§ What the exercise asks:
The answer must consist only of the lines in the records below from the line with "Terms of Use (45, 2549)" to the line with "Commerce électronique propulsé", both included, copied word for word with every picture left out.

§ Dataset content:
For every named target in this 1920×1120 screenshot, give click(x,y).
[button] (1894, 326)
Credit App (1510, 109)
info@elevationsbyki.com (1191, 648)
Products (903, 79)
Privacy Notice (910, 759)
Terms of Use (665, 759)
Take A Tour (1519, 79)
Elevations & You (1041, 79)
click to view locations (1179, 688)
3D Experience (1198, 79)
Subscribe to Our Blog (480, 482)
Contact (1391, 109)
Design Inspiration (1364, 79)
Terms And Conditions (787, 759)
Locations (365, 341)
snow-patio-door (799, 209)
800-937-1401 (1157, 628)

...

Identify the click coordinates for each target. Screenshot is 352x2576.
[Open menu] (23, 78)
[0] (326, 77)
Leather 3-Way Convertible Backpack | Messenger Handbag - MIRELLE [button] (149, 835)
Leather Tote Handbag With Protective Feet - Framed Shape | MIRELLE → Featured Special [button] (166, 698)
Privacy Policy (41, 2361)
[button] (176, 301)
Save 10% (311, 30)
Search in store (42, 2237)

--

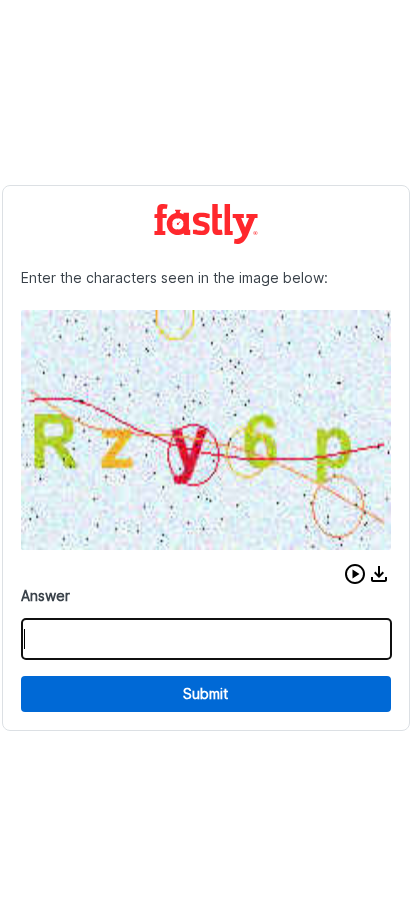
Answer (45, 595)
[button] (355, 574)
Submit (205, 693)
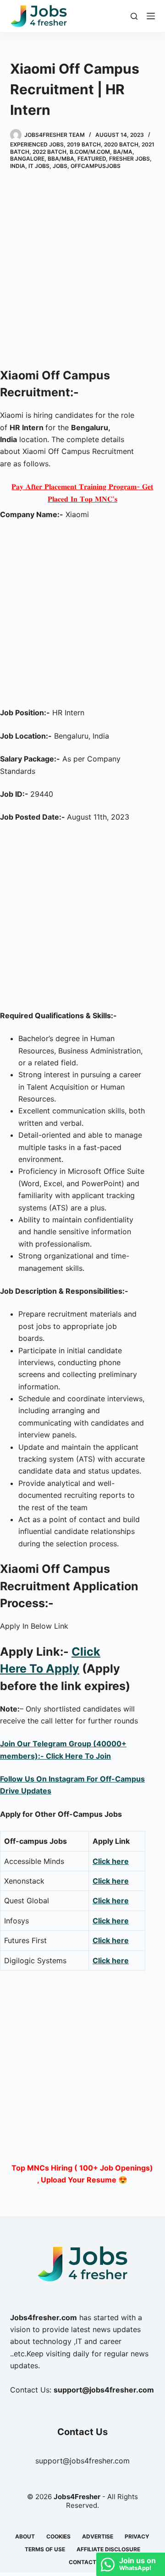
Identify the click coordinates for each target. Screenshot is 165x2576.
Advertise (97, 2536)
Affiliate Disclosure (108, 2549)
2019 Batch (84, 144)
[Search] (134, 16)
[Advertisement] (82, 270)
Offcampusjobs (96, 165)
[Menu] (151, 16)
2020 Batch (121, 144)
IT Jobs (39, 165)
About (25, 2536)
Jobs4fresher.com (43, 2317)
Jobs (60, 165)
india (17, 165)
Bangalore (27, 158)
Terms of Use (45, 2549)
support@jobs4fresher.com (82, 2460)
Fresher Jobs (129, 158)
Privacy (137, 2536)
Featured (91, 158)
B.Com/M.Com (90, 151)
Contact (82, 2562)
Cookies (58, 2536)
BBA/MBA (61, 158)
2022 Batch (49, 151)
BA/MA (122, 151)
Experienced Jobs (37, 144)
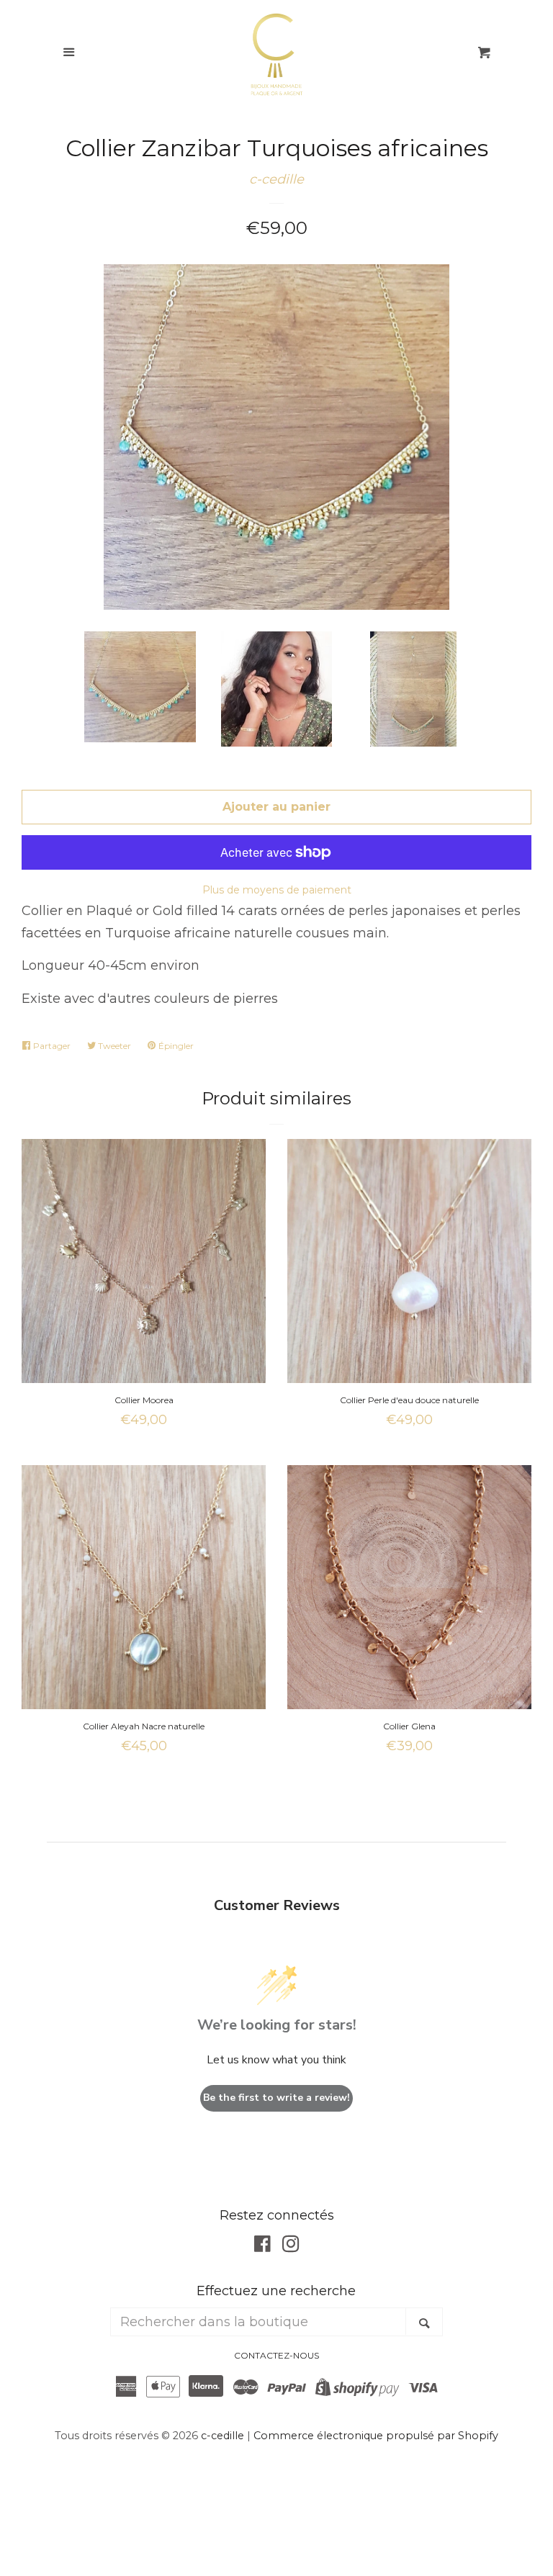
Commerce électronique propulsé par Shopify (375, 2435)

§ Final answer:
Terms of Use (45, 2549)
support@jobs4fresher.com (82, 2460)
Fresher Jobs (129, 158)
Privacy (137, 2536)
Featured (91, 158)
B.Com/M.Com (90, 151)
Contact (82, 2562)
Cookies (58, 2536)
BBA/MBA (61, 158)
2022 Batch (49, 151)
BA/MA (122, 151)
Experienced Jobs (37, 144)
Commerce électronique propulsé par Shopify (375, 2435)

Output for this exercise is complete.